R.G. ha proposto ricorso per cassazione affidato a due motivi avverso la sentenza della Corte d’Appello di Napoli del 28.5.2010 che ha accolto l’appello proposto dal Comune di Guardia Sanframondi in un giudizio di risarcimento danni da sinistro stradale, causato dallo scivolamento dell’attuale ricorrente, all’epoca dei fatti minore, su un cubetto instabile della pavimentazione stradale “non visibile, né segnalato”, che gli aveva causato lesioni personali alla caviglia sinistra.
Resiste con controricorso il Comune di Guardia Sanframondi.
I motivi esaminati congiuntamente sono fondati ed il ricorso va , quindi, accolto.
L’errore del ragionamento giuridico, compiuto dalla Corte di merito sta nell’avere applicato al caso in esame una giurisprudenza ormai superata basata sui caratteri dell’insidia e trabocchetto.

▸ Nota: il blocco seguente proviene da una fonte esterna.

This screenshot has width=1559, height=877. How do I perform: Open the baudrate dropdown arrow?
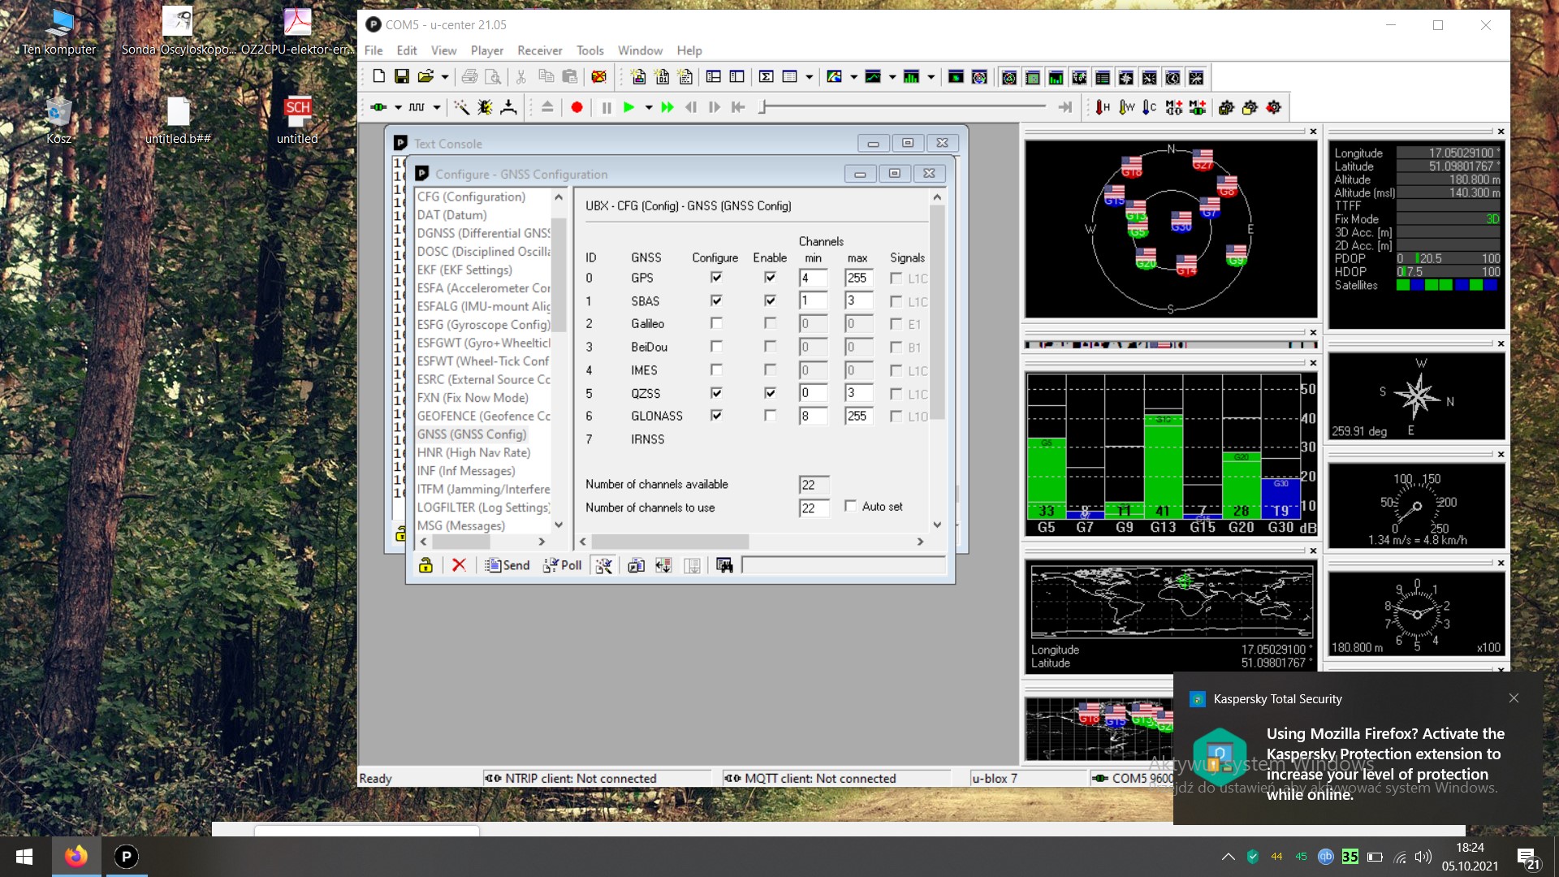point(437,107)
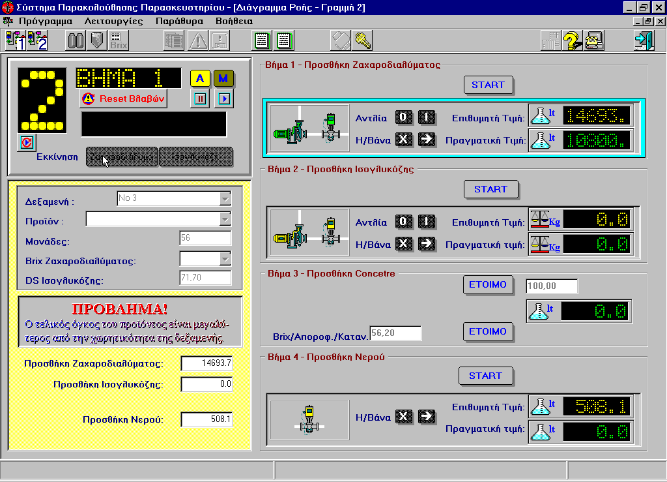
Task: Click the Reset Βλαβών button
Action: (124, 98)
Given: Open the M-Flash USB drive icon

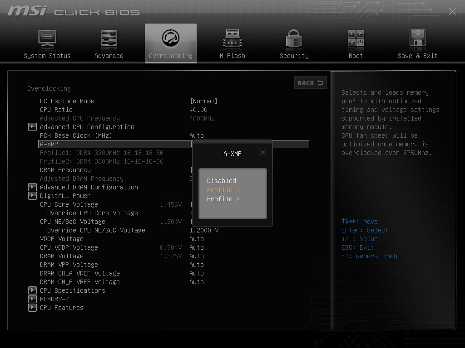Looking at the screenshot, I should click(x=232, y=39).
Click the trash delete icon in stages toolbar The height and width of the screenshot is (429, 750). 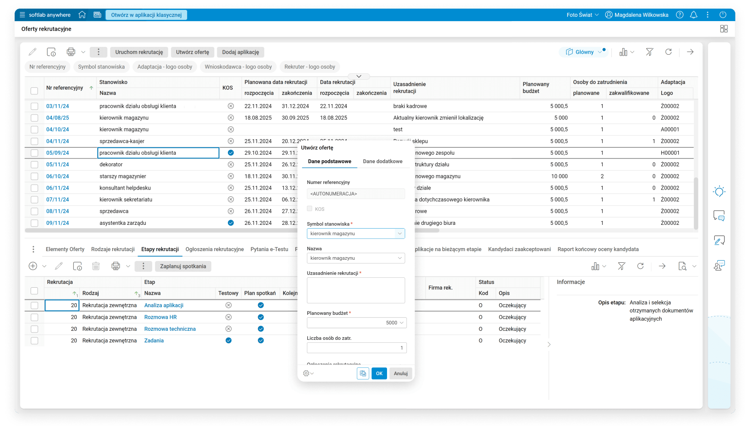[x=96, y=266]
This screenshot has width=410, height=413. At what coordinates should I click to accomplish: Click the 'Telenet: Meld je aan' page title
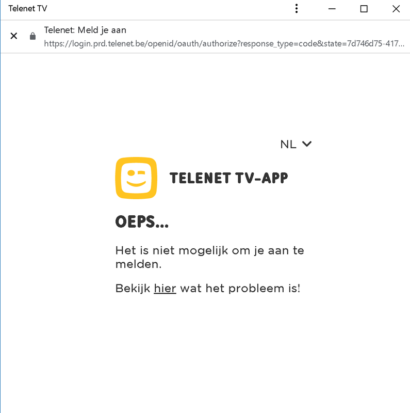pos(85,30)
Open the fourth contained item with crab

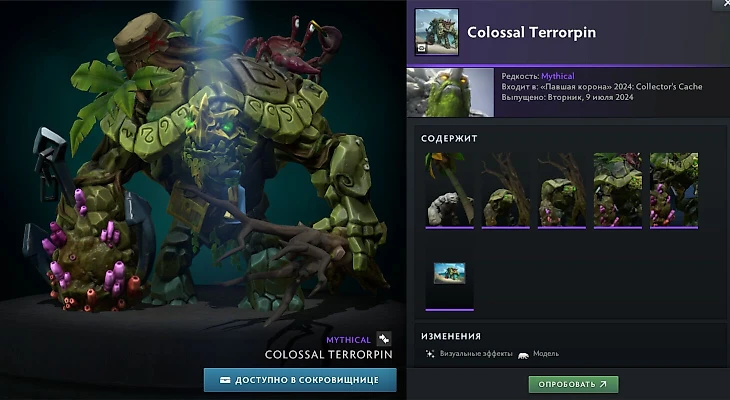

Questa Corte, viceversa, con una sequenza consolidata di decisioni, da Cass. 6 luglio 2006 n. 15383 a Cass. 22 aprile 2010 n. 9546 sino a recentissime pronunciate – con una lettura costituzionalmente orientata delle norme di tutela riferite alla responsabilità civile della pubblica amministrazione in relazione alla non corretta manutenzione del manto stradale e del marciapiede, che costituisce il normale percorso di calpestio dei pedoni – ha stabilito che la presunzione di responsabilità di danni alle cose si applica, ai sensi dell’art. 2051 c.c. per i danni subiti dagli utenti dei beni demaniali, quando la custodia del bene, intesa quale potere di fatto sulla cosa legittimamente e doverosamente esercitato, sia esercitabile nel caso concreto, tenuto conto delle circostanze, della natura limitata del tratto di strada vigilato. La presunzione in tali circostanze resta superata dalla prova del caso fortuito, e tale non appare il comportamento del danneggiato che cade in presenza di un avvallamento sul marciapiede coperto da uno strato di ghiaino, ma lasciato aperto al calpestio del pubblico, senza alcuna segnalazione delle condizioni di pericolo.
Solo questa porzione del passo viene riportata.